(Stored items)
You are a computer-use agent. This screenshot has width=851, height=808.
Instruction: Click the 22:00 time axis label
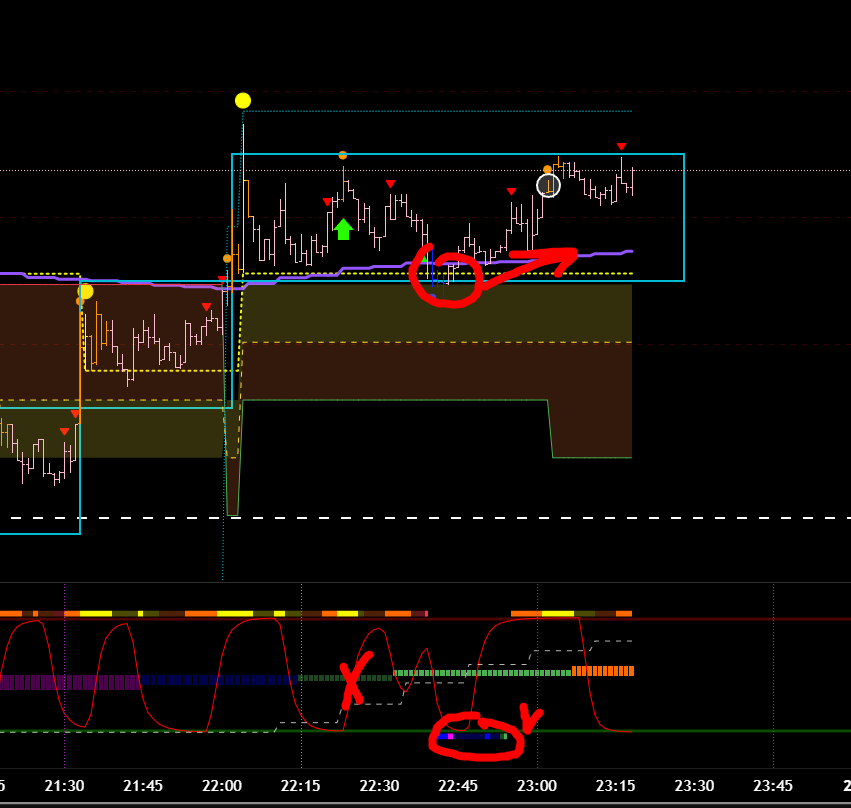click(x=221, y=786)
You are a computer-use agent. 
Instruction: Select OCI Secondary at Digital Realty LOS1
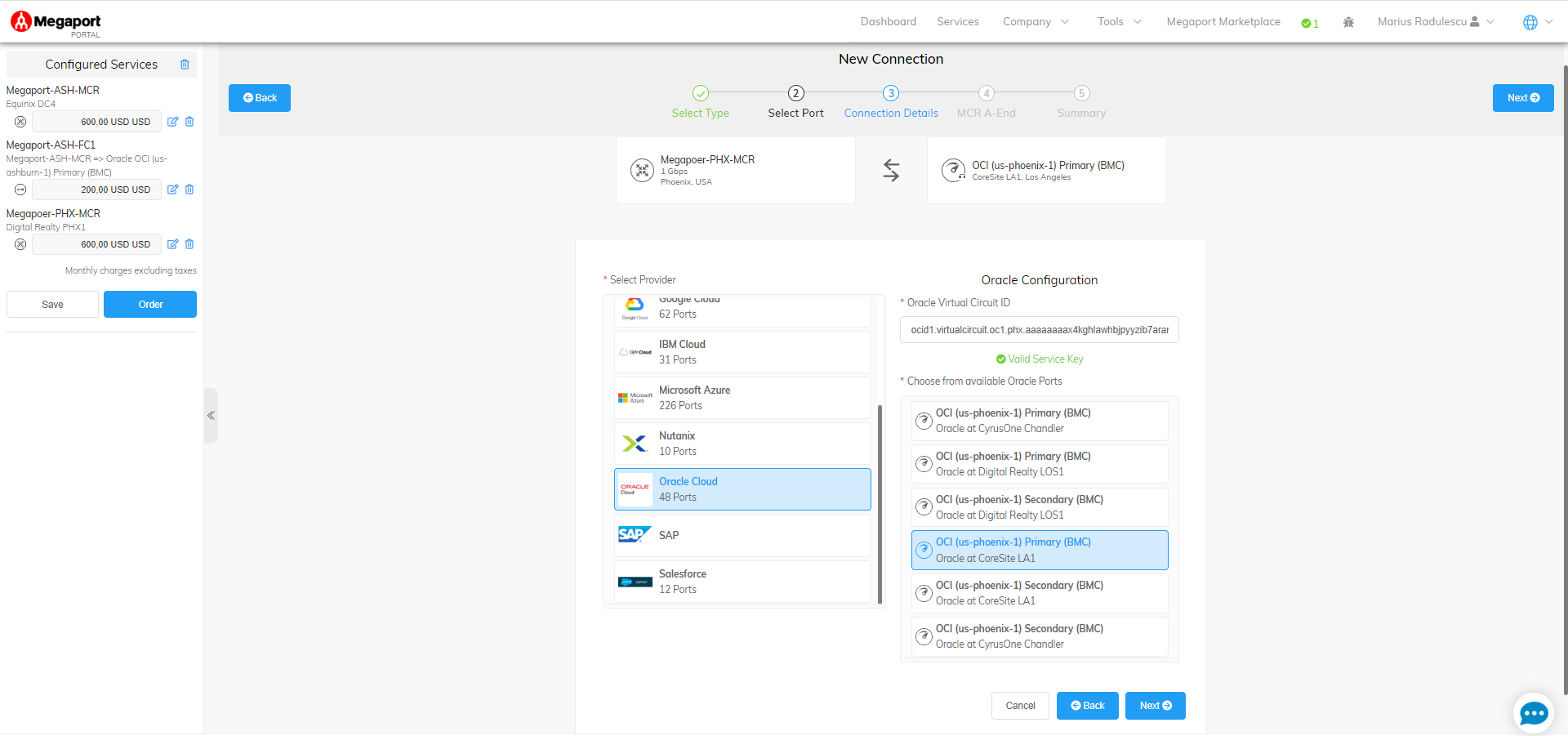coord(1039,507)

### WORK TASK
A faithful copy of every record is required, with no pictures included.

### RESPONSE BELOW
You are a computer-use agent. This screenshot has width=851, height=808.
Instruction: Click the 22:00 time axis label
click(x=221, y=786)
You are a computer-use agent. 
Instruction: Select OCI Secondary at Digital Realty LOS1
coord(1039,507)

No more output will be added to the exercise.